--- begin EXCERPT TO READ ---

After the quotations we have heard from hon. Members on this side of the Committee, quotations which have practically gone unchallenged, except in one instance where the hon. and learned Member for Waterford challenged a quotation from a speech of an hon. Friend of his, which I understand the hon. Member himself did not challenge—does the Postmaster-General still maintain that the Amendment contains a suggestion insulting to the Irish nation? Surely the Amendment can only be insulting to them if it attributes to them intentions which they do not entertain. If they intend to treat old soldiers in the future as they have been treated by the Home Government in the past, then the Amendment, if not insulting, is unnecessary. I would ask the Leader of the Nationalisd party if he is prepared to get up and say that the same consideration will be given to old soldiers in the future in Ireland as has been given to them in the past—

Mr. JOHN REDMOND

Certainly.

Captain CLIVE

I hope the Committee will take note of that assurance, and I hope that the Leader of the Nationalist party will use his influence to carry it out. If that is his view and intention, why should he not support the Amendment?

--- end EXCERPT TO READ ---

→ WHAT TO DO
a: Transcribe the passage of the debate excerpt between "Mr. JOHN REDMOND" and "support the Amendment?", inclusive.
b: According to the debate excerpt, who challenged a quotation from a speech of an hon. Friend of his?

--- begin ITEMS ---

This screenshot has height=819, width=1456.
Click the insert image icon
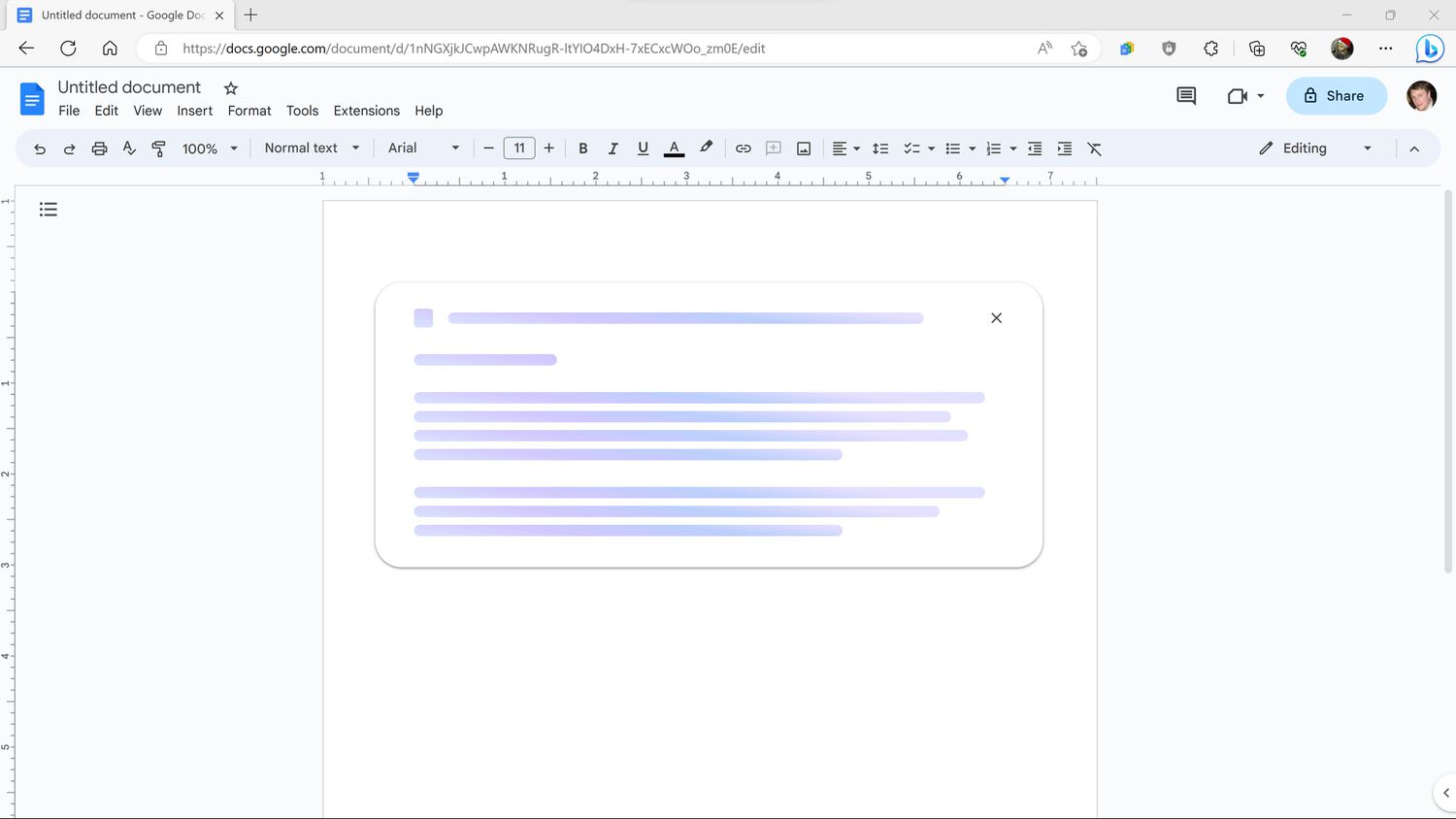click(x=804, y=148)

--- end ITEMS ---
--- begin ITEMS ---

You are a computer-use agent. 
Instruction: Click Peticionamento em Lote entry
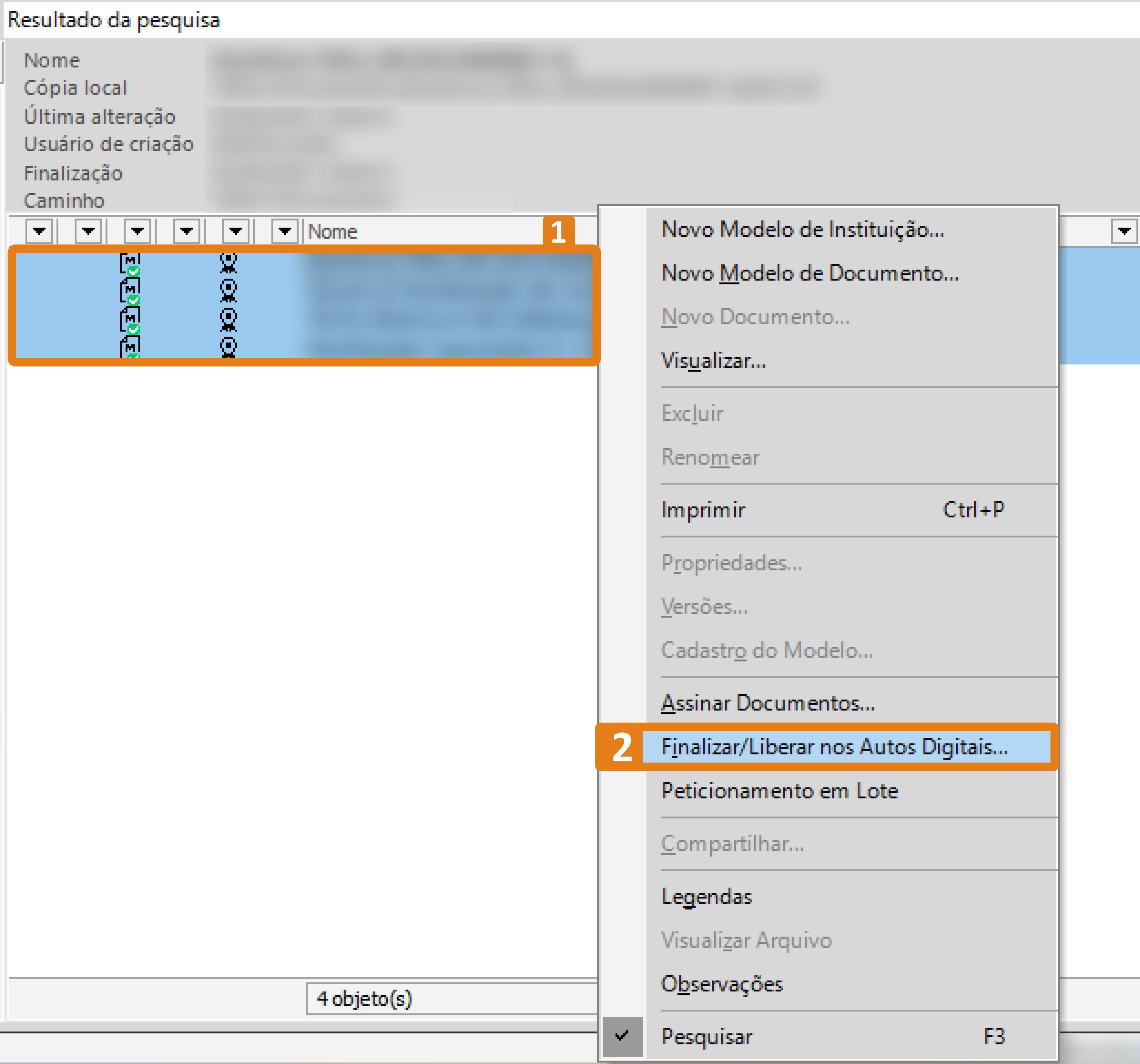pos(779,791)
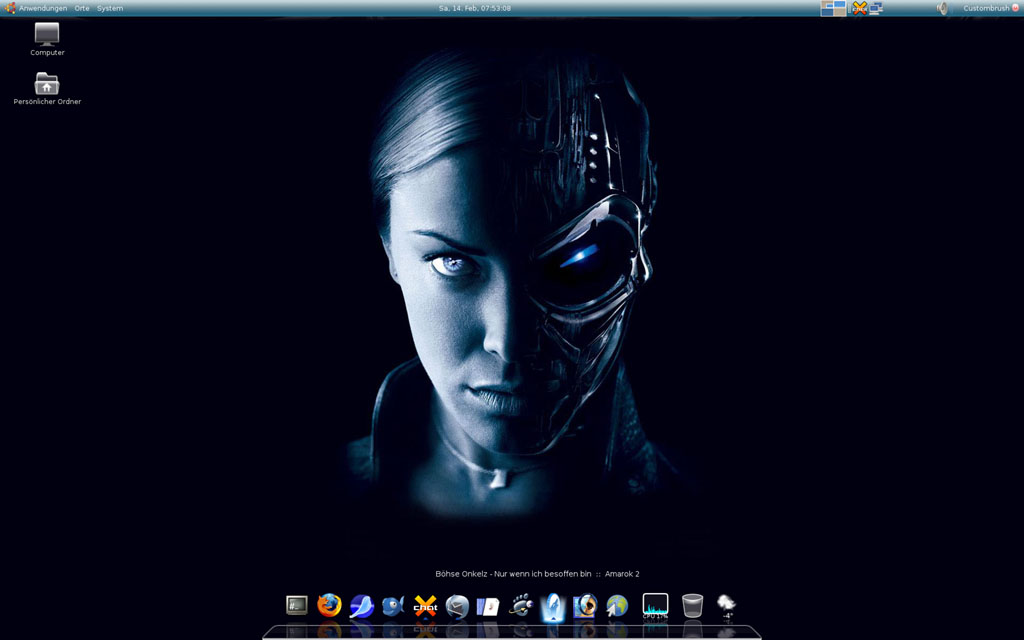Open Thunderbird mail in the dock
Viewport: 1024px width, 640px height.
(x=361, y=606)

--- end ITEMS ---

→ ANSWERS TO THE TASKS
a:
Mr. JOHN REDMOND

Certainly.

Captain CLIVE

I hope the Committee will take note of that assurance, and I hope that the Leader of the Nationalist party will use his influence to carry it out. If that is his view and intention, why should he not support the Amendment?

b: The hon. and learned Member for Waterford.